START Entries supplied

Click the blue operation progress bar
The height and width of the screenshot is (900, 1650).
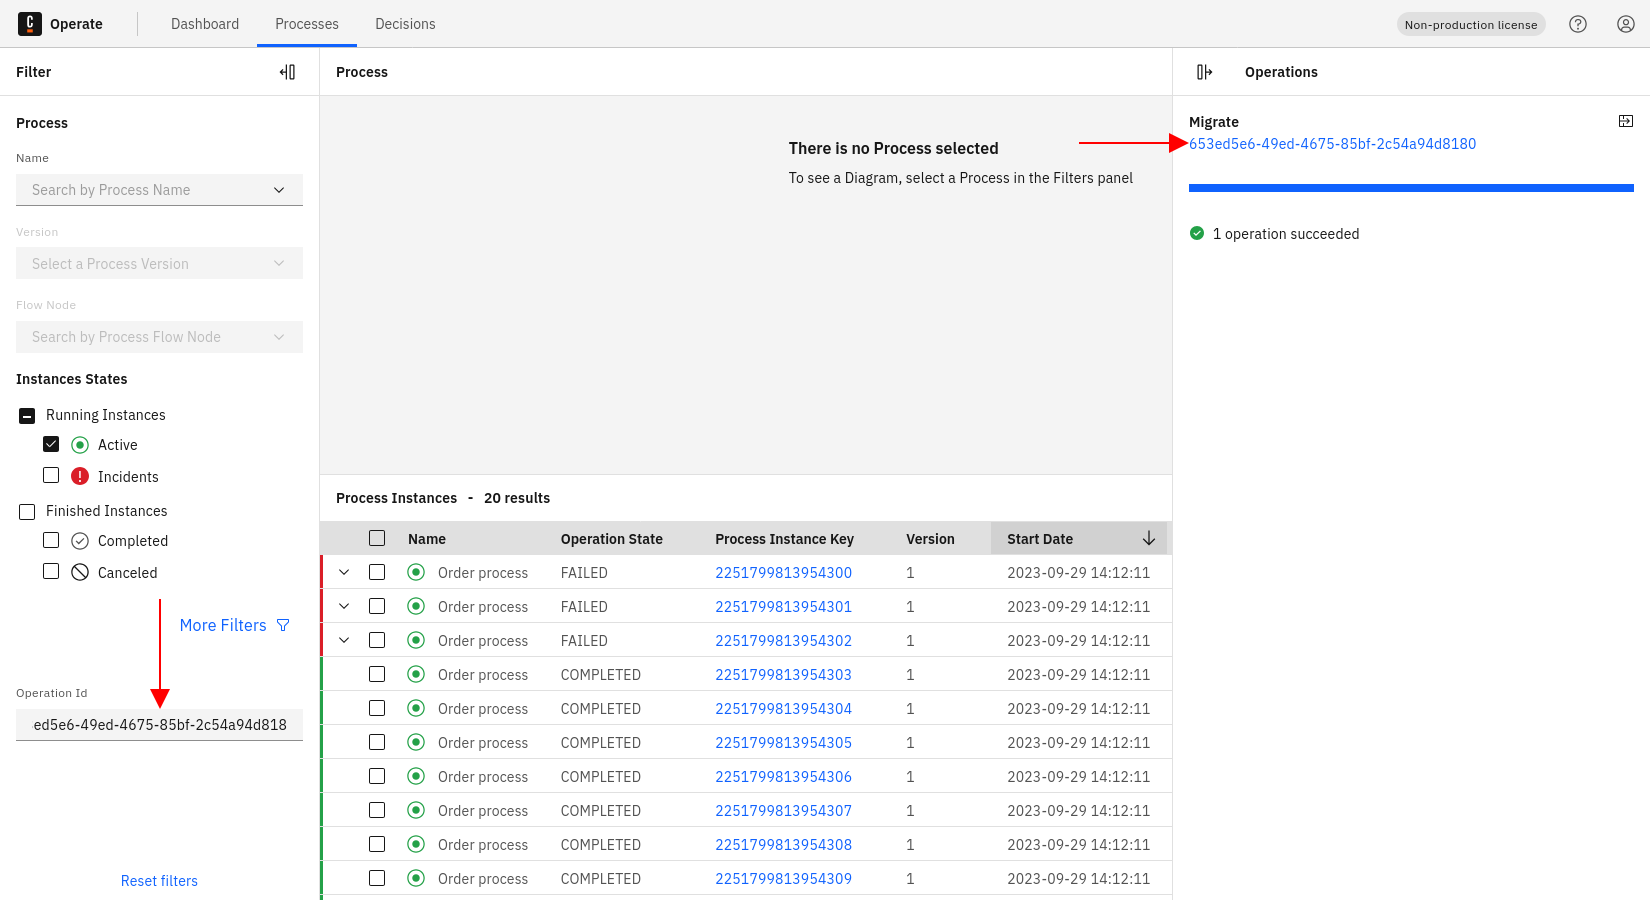[1410, 188]
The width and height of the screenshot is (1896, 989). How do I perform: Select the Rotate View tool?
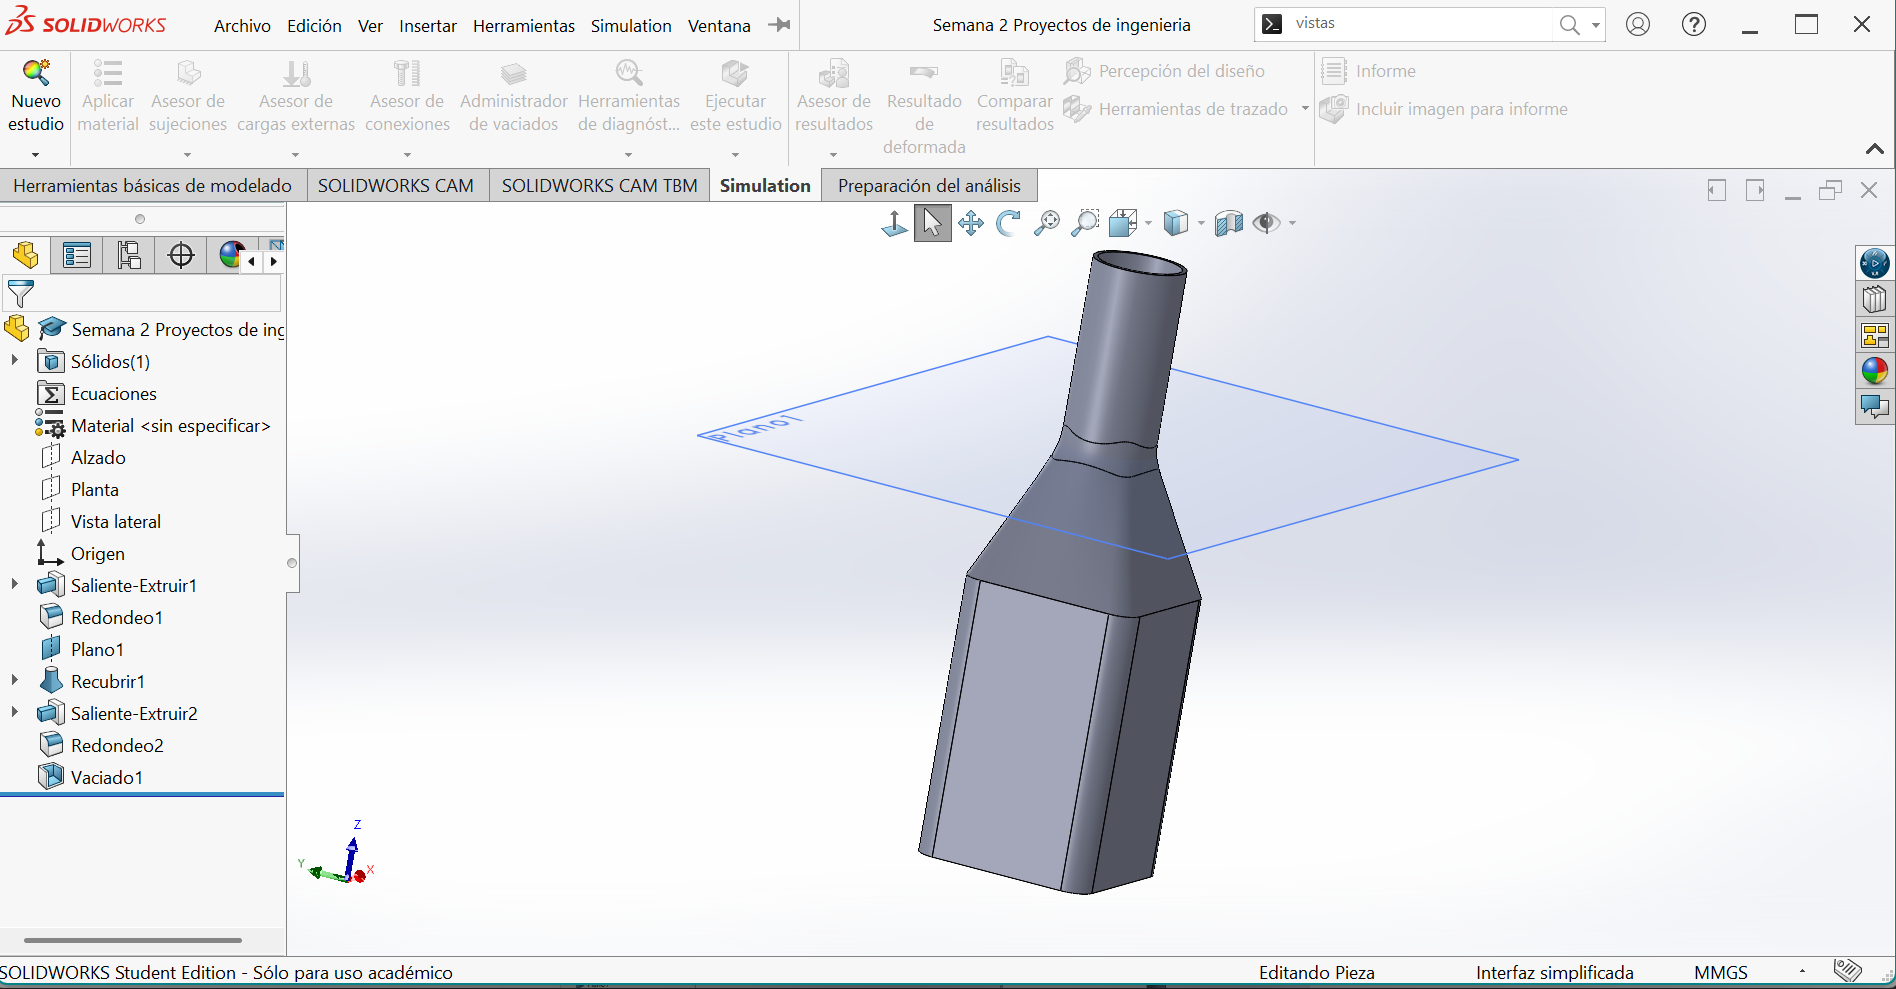(x=1008, y=223)
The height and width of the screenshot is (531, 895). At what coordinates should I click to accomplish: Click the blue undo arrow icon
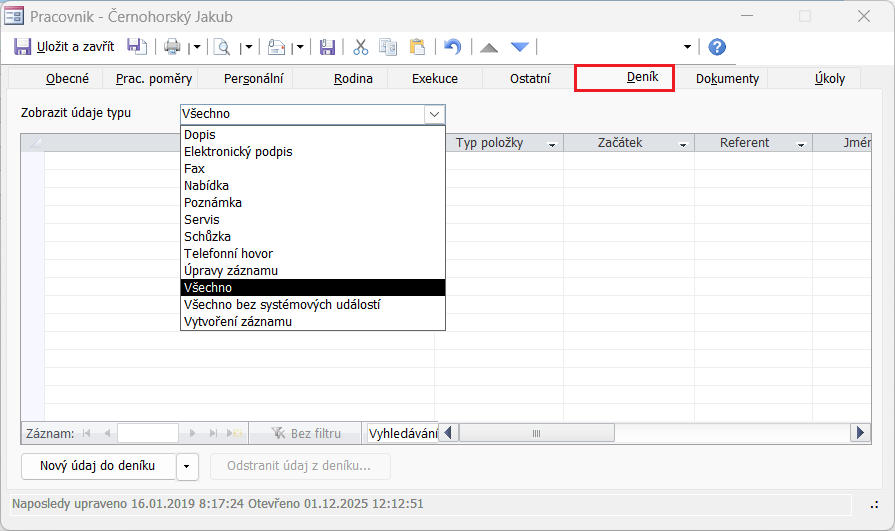click(453, 47)
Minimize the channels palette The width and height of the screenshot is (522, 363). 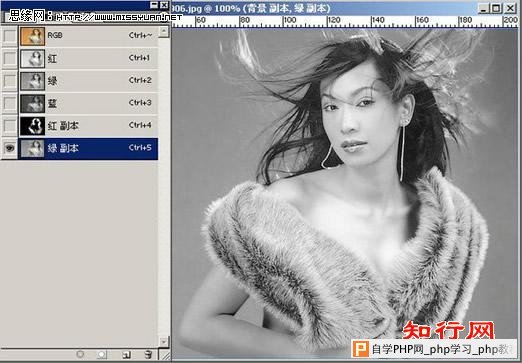tap(154, 5)
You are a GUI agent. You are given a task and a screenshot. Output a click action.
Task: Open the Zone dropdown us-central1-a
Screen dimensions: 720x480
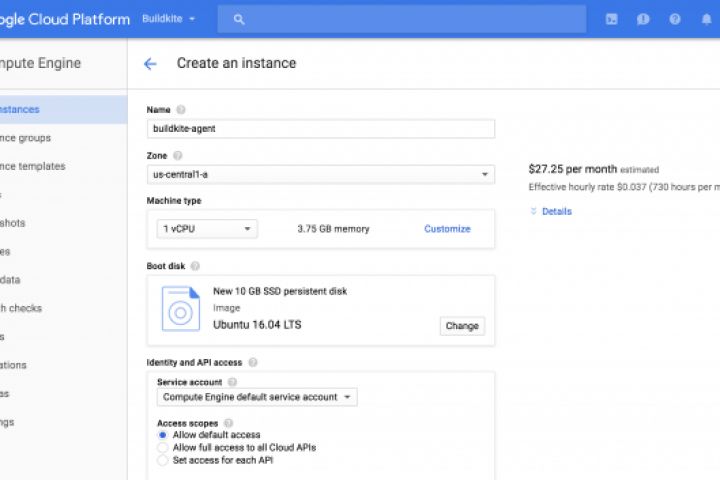(320, 175)
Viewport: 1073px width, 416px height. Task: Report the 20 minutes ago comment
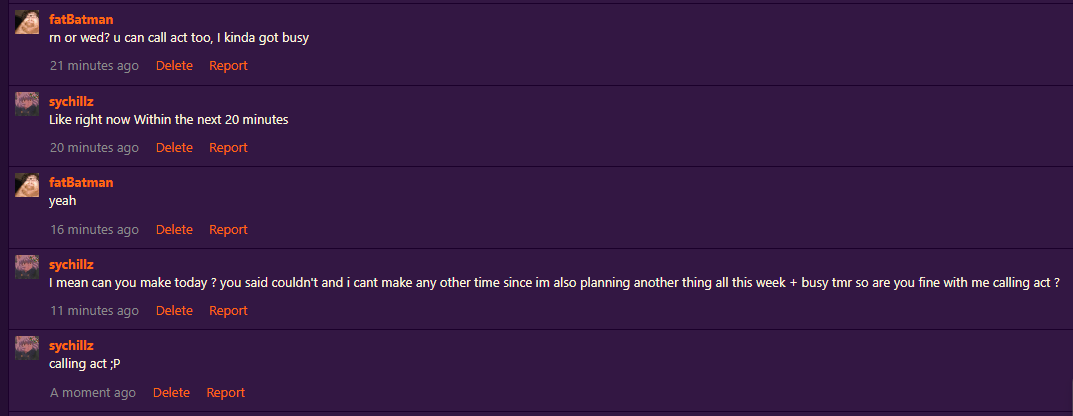[x=229, y=148]
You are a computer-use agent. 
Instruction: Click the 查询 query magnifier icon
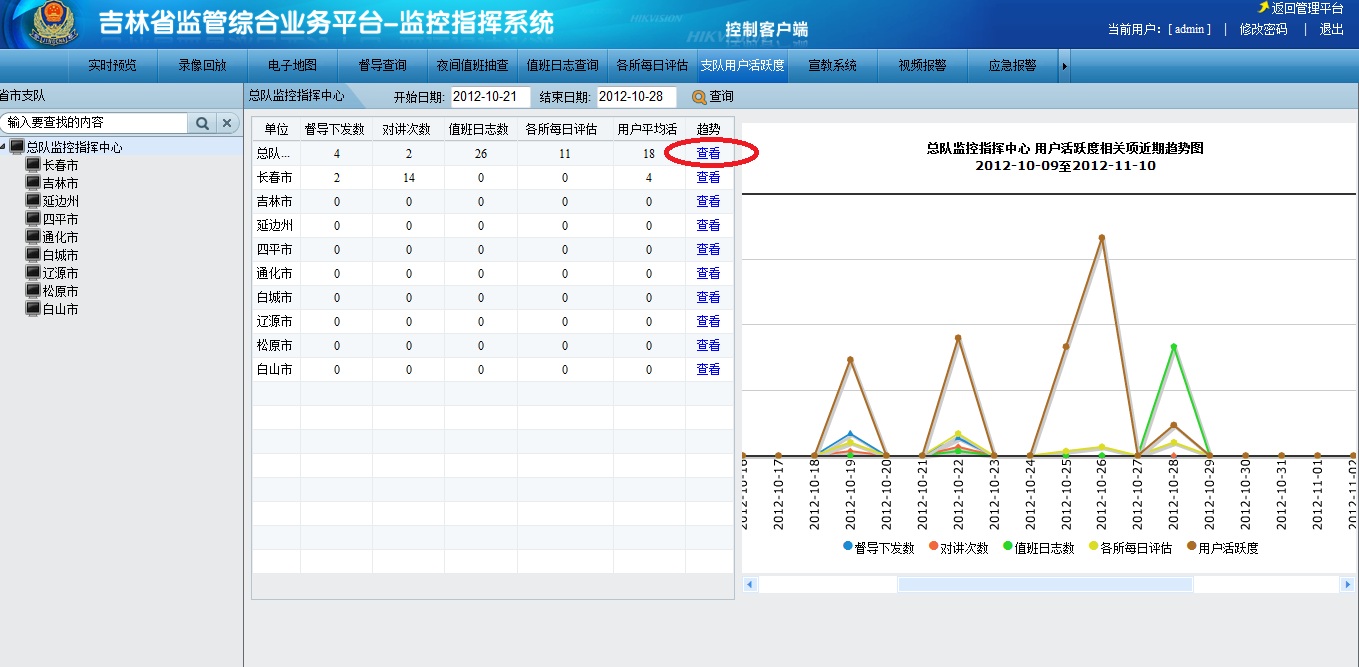699,97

END Entries supplied

■ **Activity**: Every line above that carries the string "agent" should be copied.

■ **Problem solution**:
You are a GUI agent. You are given a task and a screenshot. Output a click action.
You are a computer-use agent. 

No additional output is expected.